■ GIVEN RECORDS ■

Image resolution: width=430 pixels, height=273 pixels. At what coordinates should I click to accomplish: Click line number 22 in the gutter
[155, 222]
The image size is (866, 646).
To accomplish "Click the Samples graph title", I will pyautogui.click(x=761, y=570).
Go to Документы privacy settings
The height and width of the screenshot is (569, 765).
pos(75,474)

■ EXERCISE DETAILS ■
Please copy each line above exactly as written.

■ THE ANSWER ■
Image resolution: width=430 pixels, height=273 pixels. At what coordinates should I click to accomplish: Click line number 22 in the gutter
[155, 222]
The image size is (866, 646).
To accomplish "Click the Samples graph title", I will pyautogui.click(x=761, y=570).
Go to Документы privacy settings
The height and width of the screenshot is (569, 765).
pos(75,474)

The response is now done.